An unusual school day in Bujumbura

Civic space in Burundi has been almost totally destroyed following a government crackdown in 2015 according to the most recent update from CIVICUS. In this challenging environment, RNW Media’s Yaga platform represents an alternative civic space where young people can discuss their country’s issues peacefully with their peers. Burundi’s authoritarian government cracks down hard on any kind of citizen activism, and this repression can even extend to high school students going about their daily business, as a recent blog from the Yaga team reports. 
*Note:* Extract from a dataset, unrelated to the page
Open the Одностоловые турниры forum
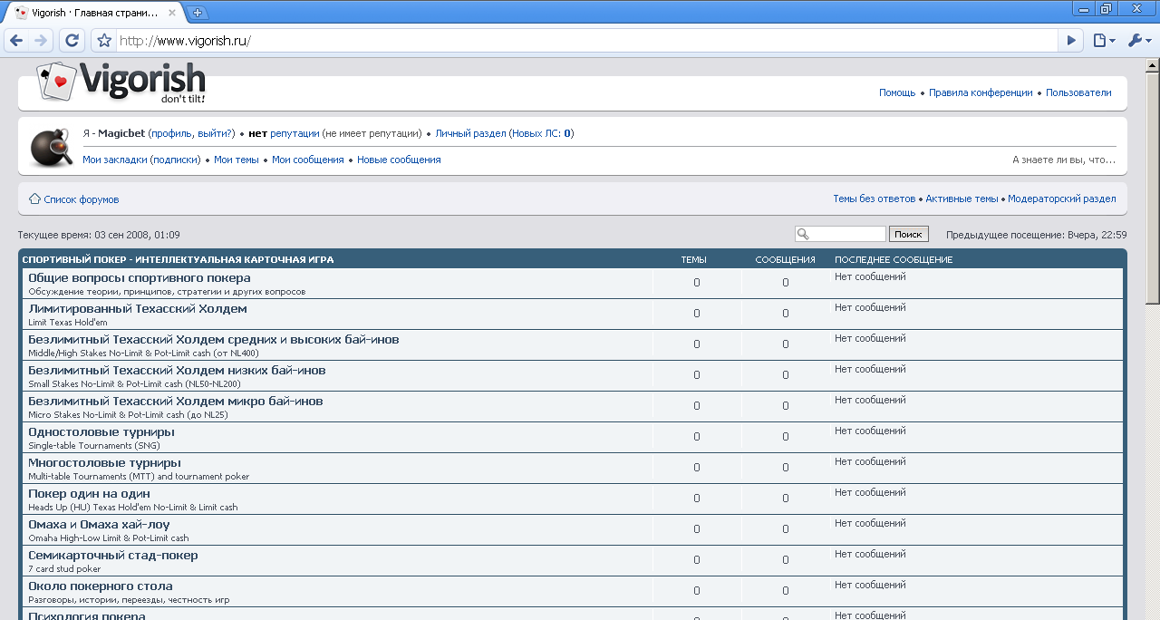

High-school students at the Lycée Municipal de Rohero are used to having their mobile phones regularly searched by their teachers. But were taken by surprise when officials from the Ministry of Education appeared in their classrooms to carry out a less routine kind of search. But why?

Ministry orders
It’s 12.30 on a Friday, the second-to-last period of the day has just started. Some students are getting ready for sports, some are puzzling over the assignment they’ve just received, others are just staring blankly ahead thinking about the looming weekend. It’s business as usual within the school – but the main gate has just been closed under the watchful eyes of teachers and supervisors. The school’s management has been ordered by the Ministry to keep all the students in the classrooms for a “little routine search”. Students are required to stay in class and wait. This is supposed to be their free time – but there’ll be no sport today.
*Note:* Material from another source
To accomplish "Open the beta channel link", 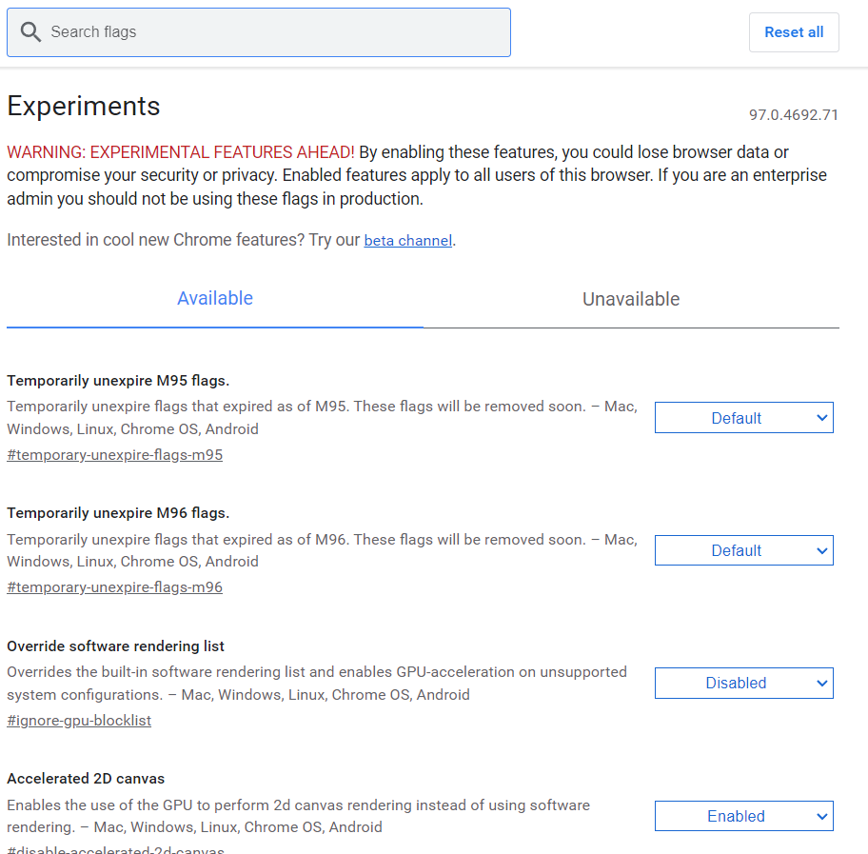I will (408, 240).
Finally, at 3 p.m., a team of five officials, equipped with cardboard boxes, start going round all the classrooms. The teachers are just as amazed as the students.

General sweep
In the classroom, students are ordered to leave their seats, one row at a time, leaving their schoolbags behind in the desks. That’s when they realise this surprise visit is actually a search. And these people aren’t just looking at mobile phones but gathering up all kinds of things – knitwear, rosaries, combs, nail clippers, scarves, are all being collected. ‘You should only be carrying school supplies! School isn’t a market where you can just lug everything around’ is the closest thing the students get to an explanation from one of the searchers. The Ministry team pack up their boxes and leave.

Why?
The students are left stunned – radiating astonishment and frustration. They simply can’t understand what just happened. The same goes for the supervisors who air their disbelief: ‘What will the combs and nail clippers seized by agents of the Ministry of Education be used for?’ asked one mockingly. ‘Does this order to search the students come from the ministry in charge of education or that of public security?’ adds another. The school head says she can’t give a reaction straight away but will try and explain after consulting with the Ministry. One faculty member says the main thing is to calm the students down and wish them a good weekend.
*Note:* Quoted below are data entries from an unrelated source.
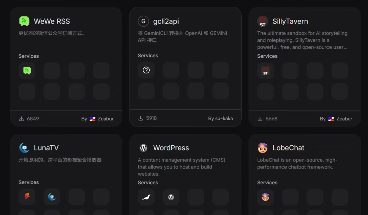Open the gcli2api template title
The height and width of the screenshot is (215, 368).
(166, 21)
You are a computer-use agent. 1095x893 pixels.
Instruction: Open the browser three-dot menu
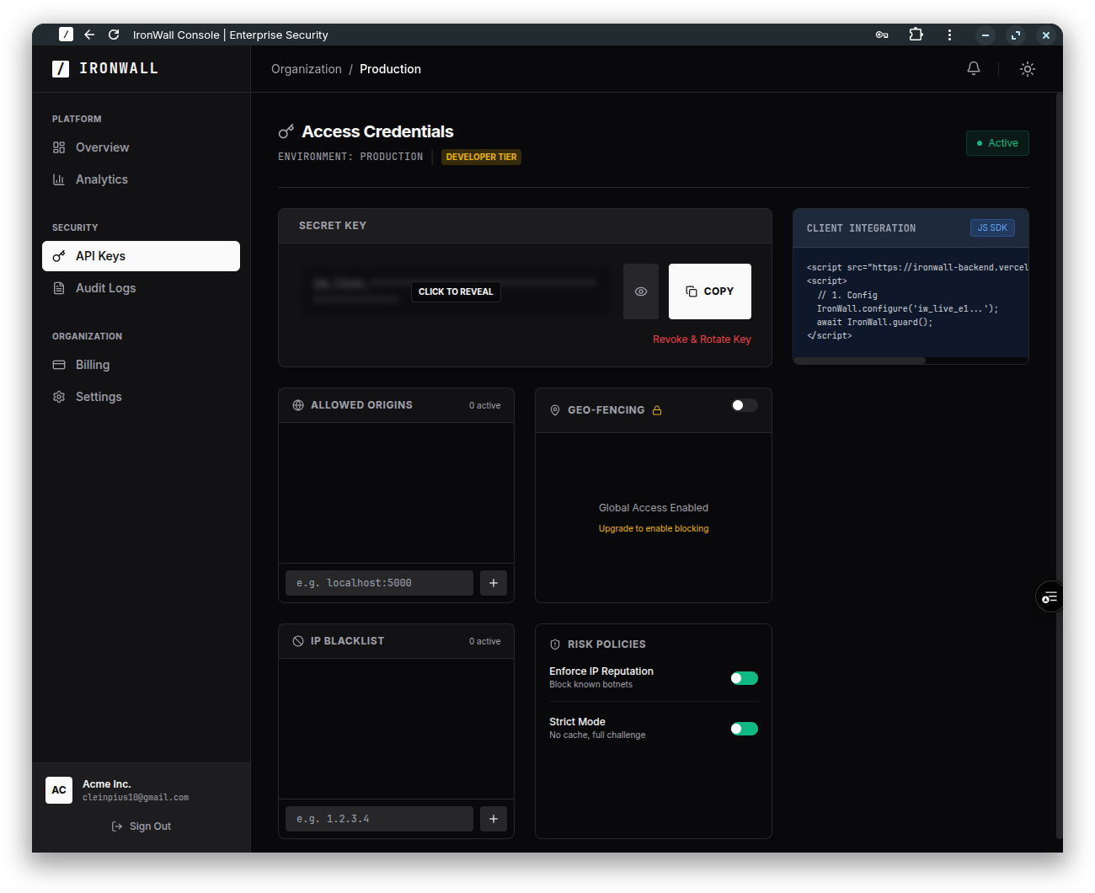coord(949,35)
The School Dean does ask if the pupils could get their belongings back but is told the Minister herself had ordered that all schools be searched. Which is strange as it only happened in this one school.

Who knows?
Assuming this search was indeed carried out by the Ministry of Education, Technical and Vocational Training or the Ministry of Public Security, what exactly was the point of rummaging through classrooms and then confiscating students’ simple everyday belongings? Who knows. Maybe they expect that one day they’ll find an AK-47 or a stun grenade hidden in the satchel of a student who’s struggling to get through school. Only time will tell.